Reverse not inscribed
Reverse, in pencil, on a section of the canvas folded around the upper stretcher bar [not in artist's hand]: Child's Companions
The reverse is covered by a backing board; the inscription information and marking are known from photographs provided by Christie's, New York.
On loan: Portland Art Museum, Oregon, August 1, 2016–August 14, 2017; Yellowstone Art Museum, Billings, Montana, September 15, 2017–September 16, 2018; Rockwell Museum, Corning, New York, December 21, 2018–May 19, 2019; Norton Museum of Art, West Palm Beach, Florida, October 1, 2019–June 15, 2021.
Commentary
The painting's overall composition is closely referenced in two known drawings (see related work).
The painting is a strong example of Gorky's use of a liner brush, the long-haired, fine-tipped paintbrush used by sign painters to make extremely thin lines of uniform weight, which he began experimenting with in the early 1940s. As a teenager, Willem de Kooning (1904–1997) learned about this tool while apprenticed to a decorating firm in Rotterdam, the Netherlands, and takes credit for introducing it to Gorky.
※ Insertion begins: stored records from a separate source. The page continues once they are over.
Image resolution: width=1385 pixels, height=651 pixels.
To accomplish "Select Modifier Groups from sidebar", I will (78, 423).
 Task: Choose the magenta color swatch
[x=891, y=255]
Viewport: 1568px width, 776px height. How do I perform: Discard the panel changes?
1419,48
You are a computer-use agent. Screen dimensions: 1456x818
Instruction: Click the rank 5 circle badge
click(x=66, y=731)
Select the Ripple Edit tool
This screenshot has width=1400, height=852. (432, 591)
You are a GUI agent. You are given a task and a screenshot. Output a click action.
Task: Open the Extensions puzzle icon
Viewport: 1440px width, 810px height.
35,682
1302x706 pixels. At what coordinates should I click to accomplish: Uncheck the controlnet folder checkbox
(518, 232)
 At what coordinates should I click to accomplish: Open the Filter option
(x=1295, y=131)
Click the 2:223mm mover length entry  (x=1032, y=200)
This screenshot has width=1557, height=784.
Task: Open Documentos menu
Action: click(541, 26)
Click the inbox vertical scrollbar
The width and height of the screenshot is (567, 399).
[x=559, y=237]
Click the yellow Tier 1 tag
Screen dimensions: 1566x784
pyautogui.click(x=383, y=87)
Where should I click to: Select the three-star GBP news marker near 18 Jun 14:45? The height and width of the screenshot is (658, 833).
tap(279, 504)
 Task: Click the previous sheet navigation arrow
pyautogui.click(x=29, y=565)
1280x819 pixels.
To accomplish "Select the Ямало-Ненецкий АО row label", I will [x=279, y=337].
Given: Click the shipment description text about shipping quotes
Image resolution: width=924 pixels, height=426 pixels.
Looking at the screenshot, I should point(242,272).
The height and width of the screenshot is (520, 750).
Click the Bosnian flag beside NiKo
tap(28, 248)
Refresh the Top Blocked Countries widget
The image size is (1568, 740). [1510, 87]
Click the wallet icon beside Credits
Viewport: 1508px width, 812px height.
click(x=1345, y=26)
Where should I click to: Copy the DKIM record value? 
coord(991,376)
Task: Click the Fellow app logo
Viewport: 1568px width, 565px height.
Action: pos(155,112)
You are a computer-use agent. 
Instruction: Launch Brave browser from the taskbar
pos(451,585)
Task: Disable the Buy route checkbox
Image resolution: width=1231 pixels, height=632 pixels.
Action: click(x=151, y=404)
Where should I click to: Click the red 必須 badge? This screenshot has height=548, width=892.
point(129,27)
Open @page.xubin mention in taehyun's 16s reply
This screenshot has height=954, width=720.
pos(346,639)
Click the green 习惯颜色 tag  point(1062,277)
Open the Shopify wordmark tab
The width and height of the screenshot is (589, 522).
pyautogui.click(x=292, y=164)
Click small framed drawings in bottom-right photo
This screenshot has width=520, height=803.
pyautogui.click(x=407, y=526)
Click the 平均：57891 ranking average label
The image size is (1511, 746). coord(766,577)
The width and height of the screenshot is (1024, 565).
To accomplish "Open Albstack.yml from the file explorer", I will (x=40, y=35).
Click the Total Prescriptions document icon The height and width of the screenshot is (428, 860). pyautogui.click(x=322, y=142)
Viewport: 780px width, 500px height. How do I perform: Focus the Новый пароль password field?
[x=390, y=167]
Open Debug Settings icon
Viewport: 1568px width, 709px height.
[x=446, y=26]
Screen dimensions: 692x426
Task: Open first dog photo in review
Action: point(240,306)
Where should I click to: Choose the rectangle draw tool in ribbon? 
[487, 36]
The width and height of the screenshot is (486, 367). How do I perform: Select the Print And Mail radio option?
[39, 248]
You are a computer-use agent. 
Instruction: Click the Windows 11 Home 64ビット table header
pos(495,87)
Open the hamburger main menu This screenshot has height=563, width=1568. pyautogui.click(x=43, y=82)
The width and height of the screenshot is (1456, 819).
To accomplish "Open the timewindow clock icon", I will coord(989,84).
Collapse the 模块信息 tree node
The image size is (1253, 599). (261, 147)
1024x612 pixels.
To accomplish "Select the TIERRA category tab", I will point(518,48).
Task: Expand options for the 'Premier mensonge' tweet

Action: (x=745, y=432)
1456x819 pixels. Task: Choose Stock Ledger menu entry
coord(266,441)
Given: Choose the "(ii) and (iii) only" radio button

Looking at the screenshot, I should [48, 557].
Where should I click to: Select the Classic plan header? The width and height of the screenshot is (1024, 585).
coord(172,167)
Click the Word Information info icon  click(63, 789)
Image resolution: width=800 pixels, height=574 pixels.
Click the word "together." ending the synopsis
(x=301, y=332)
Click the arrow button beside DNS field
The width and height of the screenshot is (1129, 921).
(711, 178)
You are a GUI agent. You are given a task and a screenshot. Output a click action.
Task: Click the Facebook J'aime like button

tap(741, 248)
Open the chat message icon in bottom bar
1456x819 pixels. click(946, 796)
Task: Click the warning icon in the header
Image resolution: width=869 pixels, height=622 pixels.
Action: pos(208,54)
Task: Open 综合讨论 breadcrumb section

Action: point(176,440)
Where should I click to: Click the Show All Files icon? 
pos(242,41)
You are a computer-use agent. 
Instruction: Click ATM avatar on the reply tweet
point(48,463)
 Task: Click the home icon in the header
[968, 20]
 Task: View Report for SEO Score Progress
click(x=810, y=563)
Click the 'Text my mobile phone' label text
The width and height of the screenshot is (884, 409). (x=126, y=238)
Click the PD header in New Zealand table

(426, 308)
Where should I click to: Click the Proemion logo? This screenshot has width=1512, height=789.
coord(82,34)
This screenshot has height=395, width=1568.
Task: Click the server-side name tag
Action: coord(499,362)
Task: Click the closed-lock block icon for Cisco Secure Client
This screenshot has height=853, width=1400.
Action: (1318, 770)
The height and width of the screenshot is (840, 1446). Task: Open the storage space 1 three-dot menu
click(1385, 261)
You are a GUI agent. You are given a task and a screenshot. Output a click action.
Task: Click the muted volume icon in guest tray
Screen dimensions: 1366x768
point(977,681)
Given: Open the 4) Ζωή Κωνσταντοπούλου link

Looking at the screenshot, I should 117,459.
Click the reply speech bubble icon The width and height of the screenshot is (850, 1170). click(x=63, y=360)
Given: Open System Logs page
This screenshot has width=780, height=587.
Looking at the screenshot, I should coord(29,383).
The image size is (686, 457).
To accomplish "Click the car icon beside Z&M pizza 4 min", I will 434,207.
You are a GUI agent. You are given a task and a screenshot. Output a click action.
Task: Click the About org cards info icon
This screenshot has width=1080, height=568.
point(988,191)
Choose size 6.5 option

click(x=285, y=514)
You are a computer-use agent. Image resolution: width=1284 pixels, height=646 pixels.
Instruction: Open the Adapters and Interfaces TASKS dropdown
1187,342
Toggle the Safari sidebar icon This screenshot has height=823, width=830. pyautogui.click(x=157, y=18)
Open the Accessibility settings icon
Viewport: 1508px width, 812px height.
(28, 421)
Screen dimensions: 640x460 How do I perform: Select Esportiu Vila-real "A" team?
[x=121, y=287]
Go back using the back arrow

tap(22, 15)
As de Kooning later recalled, Gorky was frustrated by not being able to transfer the delicate lines of his drawings into the compositions of his paintings with the large brushes he was using. "Once he bought [a liner brush], de Kooning remembers, Gorky spent the day in ecstasy painting long thin lines."1 Gorky first experimented with a liner brush around 1943, using it to create several paintings before setting it aside until 1945. The 1945 paintings, with their reinstatement of the primacy of the liner brush line on a white ground, are extremely consistent in style.
The painting was titled by Gorky in anticipation of his spring 1946 solo show at the Julien Levy Gallery in New York, likely through a collaborative process of free association, which he and André Breton (1896–1966) had experimented with a year earlier (see commentary for P287).2
1. Hayden Herrera adds that the artist Gabor Peterdi (1915–2001) also took credit for introducing the liner brush to Gorky. Arshile Gorky: His Life and Work (New York: Farrar, Straus and Giroux, 2003), 434. Mark Stevens and Annalyn Swan, de Kooning: An American Master (New York: Alfred A. Knopf, 2016), 105. See also: Harold Rosenberg, Arshile Gorky: The Man, The Time, The Idea (New York: Horizon Press, 1962), 68; William Seitz, "IV: Nature (c. 1942–48)," in Arshile Gorky: Paintings, Drawings, Studies, exh. cat. (New York: Museum of Modern Art, 1962), 34–5.
2. Julien Levy Gallery, New York, Arshile Gorky: Paintings, April 9–May 4, 1946.